→ **Exercise description**
No pictures, everything else exact: set down the entries in full.

Start of Block

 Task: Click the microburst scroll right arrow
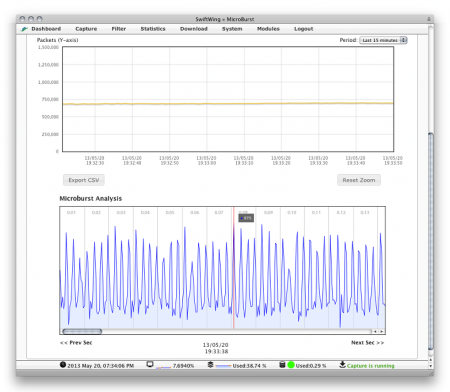[382, 331]
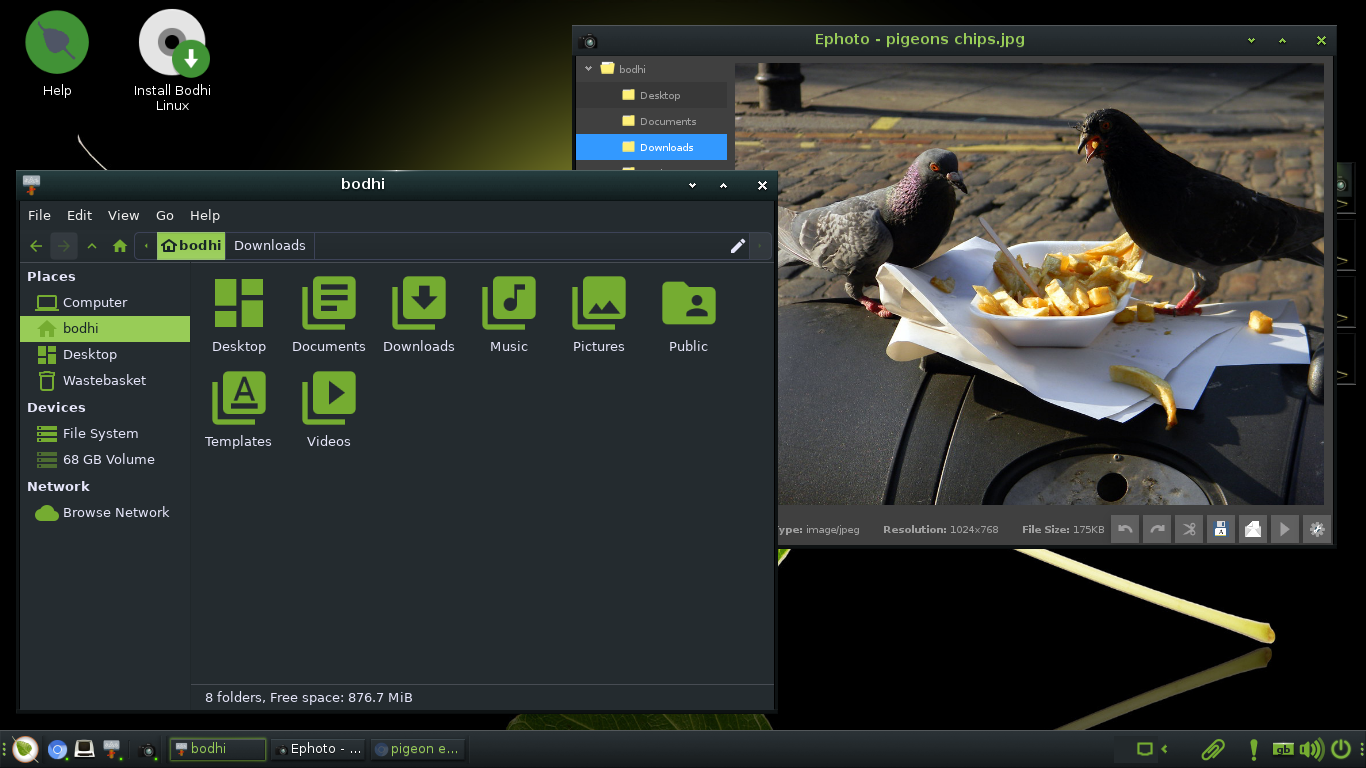Open the clipboard paperclip icon in the tray
This screenshot has width=1366, height=768.
pyautogui.click(x=1213, y=748)
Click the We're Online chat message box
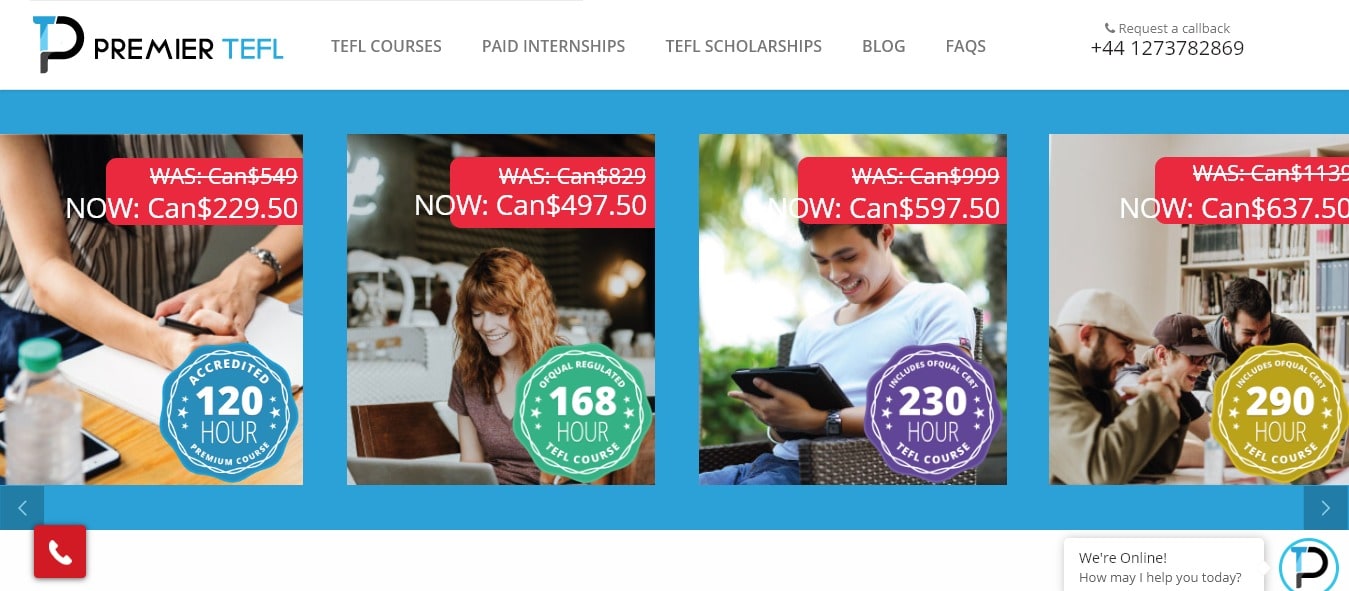Screen dimensions: 1349x591 1164,566
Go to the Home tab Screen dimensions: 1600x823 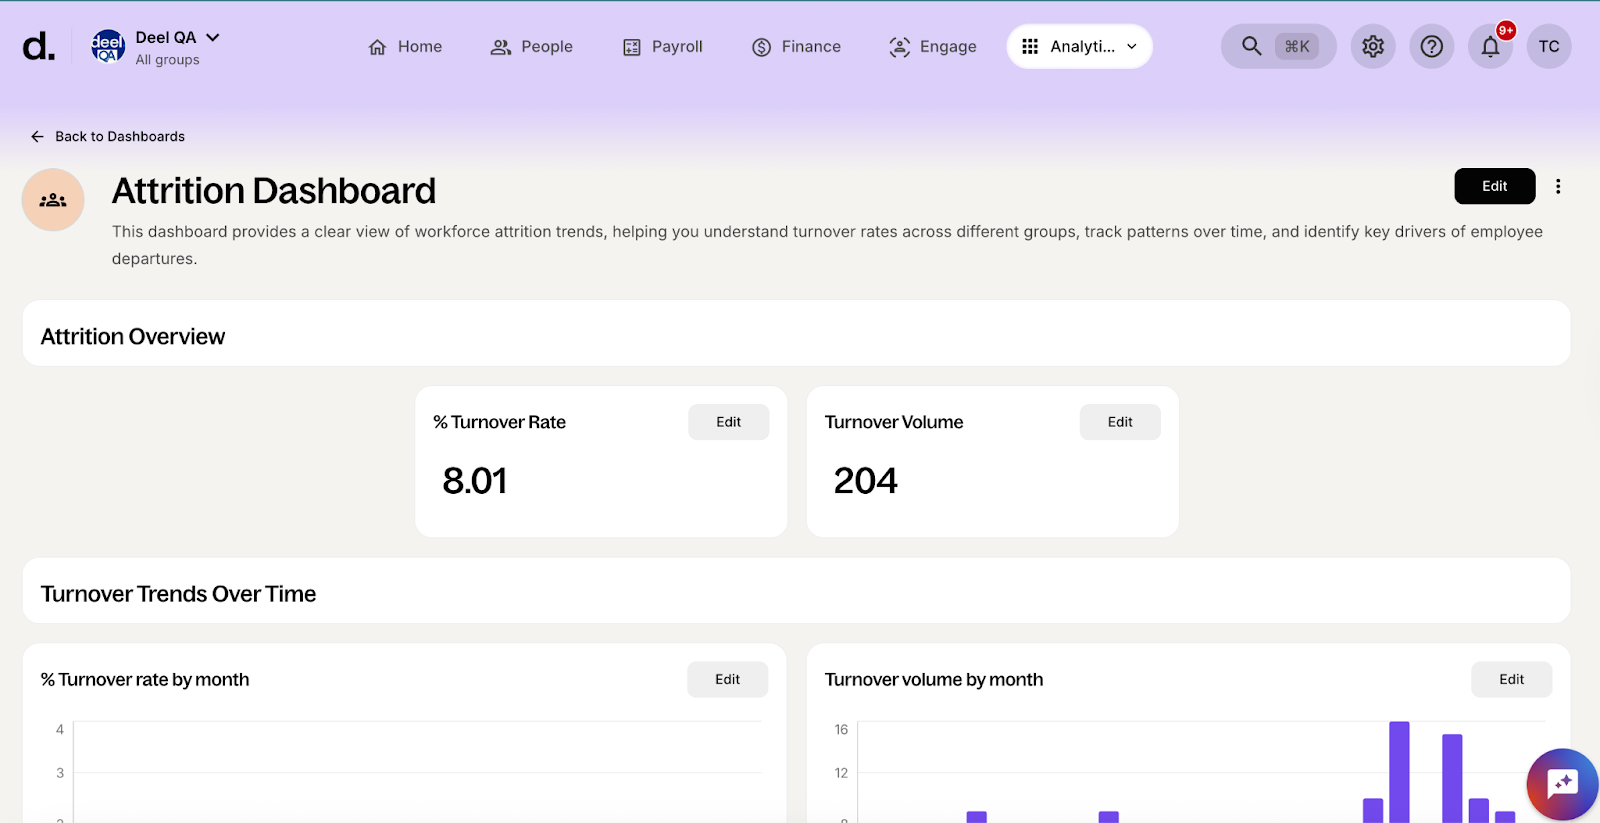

End of Block

→ **Answer for this exercise**
 Task: Click the microburst scroll right arrow
[382, 331]
Open the clipboard paperclip icon in the tray
This screenshot has width=1366, height=768.
pyautogui.click(x=1213, y=748)
Click the We're Online chat message box
Screen dimensions: 1349x591 1164,566
Go to the Home tab Screen dimensions: 1600x823 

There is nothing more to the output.